In These Times: California healthcare battle gets uglier

NewsNovember 14, 2009

By Kari Lydersen

The battle between SEIU and the National Union of Healthcare Workers (NUHW) over organzing home health care workers in northern California got even uglier recently with charges filed alleging SEIU organizers intimidated and threatened workers and even told Latino workers they would be deported if they didn’t vote for SEIU in a June election between the two unions.

SEIU won the election to represent 10,000 home healthcare workers in Fresno, but NUHW is challenging the result in charges filed Nov. 6 with the California Public Employment Relations Board.

The charges cite a former SEIU organizer alleging he was pressured to change ballots from the June election between the two unions, and did change a ballot himself.

NUHW has also charged SEIU local organizers told Latino workers they would be deported if they didn’t vote for SEIU, and told workers their wages would be cut and they would lose their jobs or health insurance if they voted for NUHW. NUHW alleges SEIU organizers visited workers up to five times a day, banging aggressively on their doors, and otherwise intimidated and browbeat them.

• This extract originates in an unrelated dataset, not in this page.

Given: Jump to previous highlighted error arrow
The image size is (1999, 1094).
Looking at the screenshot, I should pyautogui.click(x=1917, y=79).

An SEIU local official quoted in the Wall Street Journal called the charges untrue and “sour grapes.”

(See the charges here.)

The charges reference a speech by SEIU executive vice president Dave Regan at the Fresno fairgrounds on the eve of the election urging organizers to “drive a stake through their heart” and “bury them in the ground.”

The rift between NUHW and SEIU has been festering for several years since the precursor of the NUHW, an SEIU local called United Healthcare Workers West, was unhappy with a nursing home contract that limited workers’ rights in exchange for employers’ neutrality.  (David Moberg explains the background in this January story in In These Times.) Thousands of workers then voted to decertify SEIU and join NUHW.

Home health care has also been a battlefield between SEIU and AFSCME in recent years. These divisions and battles come at a time unions can hardly afford negative publicity or diversion of resources, as Congress considers the Employee Free Choice Act.